Their goal was a cure to HIV, and by the mid 1990s St. Paul's was at the forefront of this global campaign. It became the home of the Canadian HIV Trials Network, which gave people living with HIV a central role in the development of trial proposals. It also founded the BC Centre for Excellence in HIV/AIDS, whose director, Dr. Julio Montaner, was one of the team of clinicians who announced the discovery of life-saving HIV antiretroviral therapy at the World AIDS Conference in Vancouver in 1996.
When an epidemic of HIV broke out among injection drug users in Vancouver later in that decade, aboriginal leaders, drug users, and eventually the mayor teamed up with members of the established HIV coalition and lobbied successfully for harm reduction measures. First came needle exchanges, then two North American firsts: a supervised injection site and the NAOMI clinical trial (North American Opiate Medication Initiative), which demonstrated the value of medically prescribed heroin for drug-dependent individuals, for whom no other treatments were available.
As communications manager at the Canadian HIV Trials Network, I was lucky to be part of this coalition, developing strategy and coordinating the launch of the $8-million NAOMI trial (2005) and, nationally, helping forge and coordinate a coalition to successfully lobby for a doubling of the budget of the Federal AIDS Strategy.
Highlights included briefings with federal ministers of health and hearings -- organized by a Bloc Québécois MP, before two House of Commons Standing Committees, which led to unanimous committee support of our proposal, including that of the Canadian Alliance MPs.

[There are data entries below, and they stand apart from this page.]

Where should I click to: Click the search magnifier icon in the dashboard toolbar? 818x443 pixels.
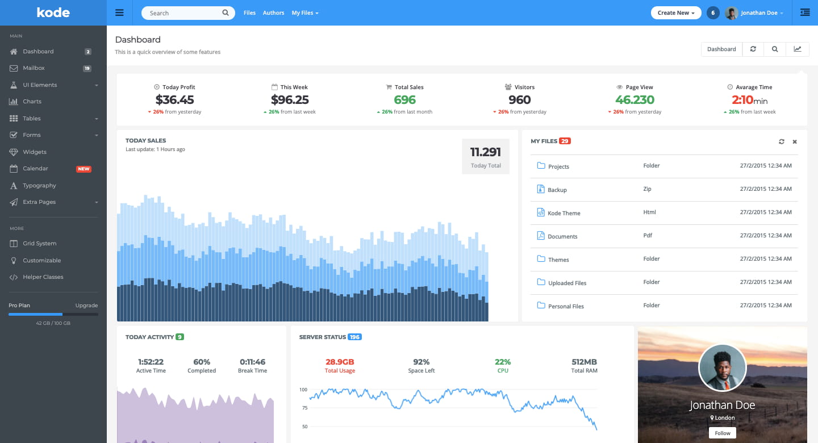click(774, 49)
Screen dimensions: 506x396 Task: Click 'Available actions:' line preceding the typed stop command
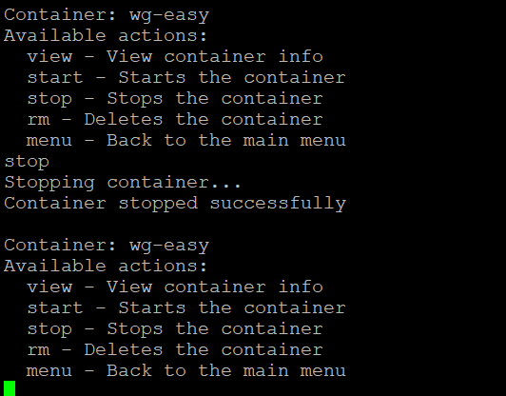[x=106, y=35]
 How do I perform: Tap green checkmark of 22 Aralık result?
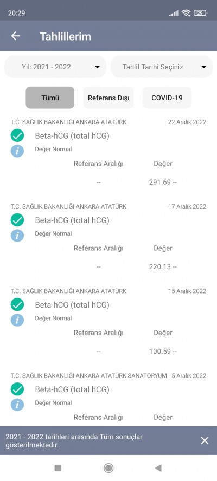pos(17,135)
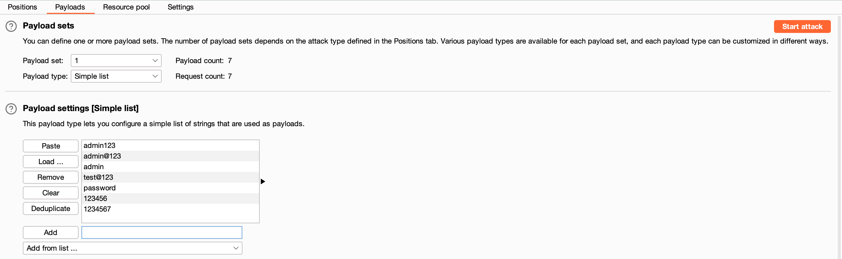Expand the Add from list dropdown
The width and height of the screenshot is (842, 259).
pyautogui.click(x=132, y=248)
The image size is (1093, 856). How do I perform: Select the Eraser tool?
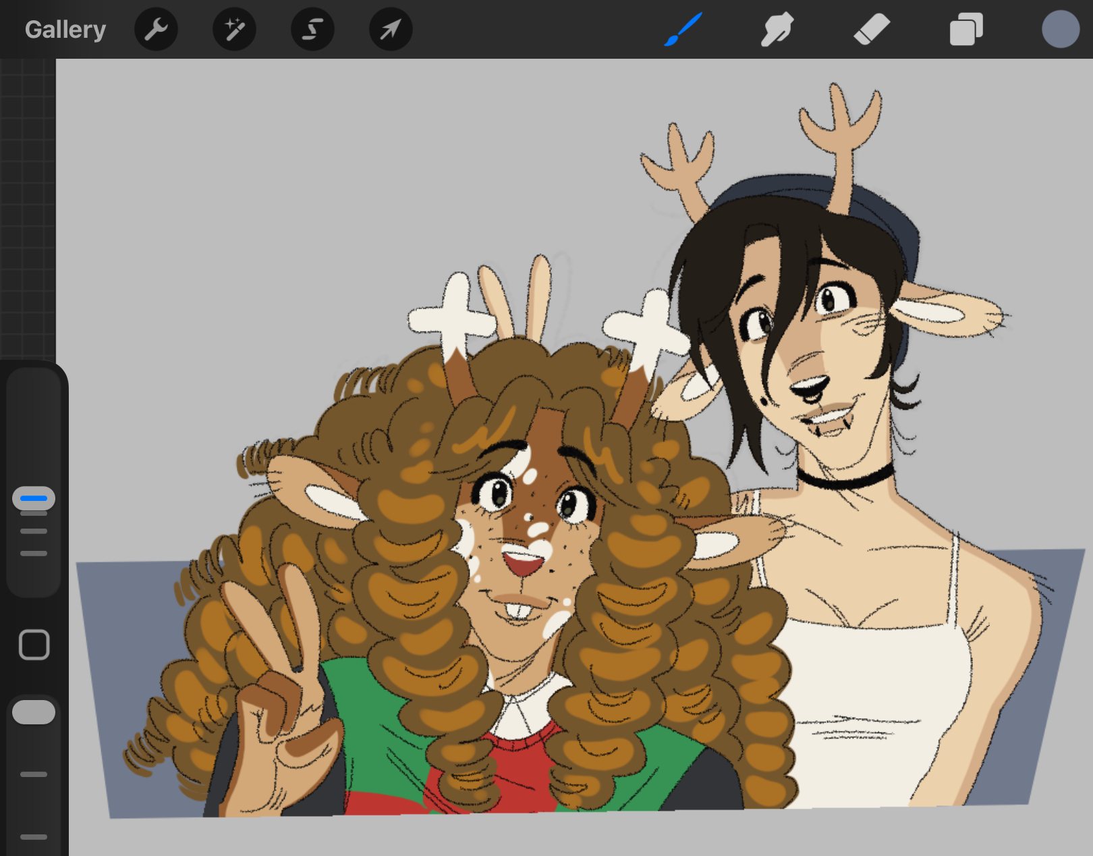tap(871, 30)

(Aside: By contrast, the Alliance's future leader, MP Stephen Harper, listened in stony silence to our representatives when they visited his Calgary office, then -- when asked to help fight the stigmatization of the disease by having an HIV test, and tell the world -- told them the meeting was over, early.)
Staying the course
From the beginning of our campaign, Paul Martin's Liberal government made favourable noises. His various health ministers, however, skated around the issues. And it wasn't until we had informed him that our supporters would be staging die-ins, blocking major streets at noon in five major cities on the eve of the 2004 federal election, before Minister Pierre Pettigrew stood up in Parliament to announce the requested increase in the AIDS funding, the first in 11 years.
Working together over three years, this national coalition of French and English groups representing people with HIV, aboriginals, researchers, doctors and human rights lawyers was a dump truck of work. Hammering out shared language for ministerial briefings and agreeing on tactics was particularly taxing.
But the bilingual coalition hung together and stayed the course. As a result, it won all kinds of media coverage, and ultimately allowed a loose alliance of very different groups to open the purse strings of a tight-fisted federal government and help Canada do much more in addressing a cruel epidemic, while strengthening the hand of all involved.
For a good primer on coalition-building, check out Joining Forces: A Guide for Forming, Joining and Building Political Coalitions by the National Democratic Institute, a Washington-based non-profit.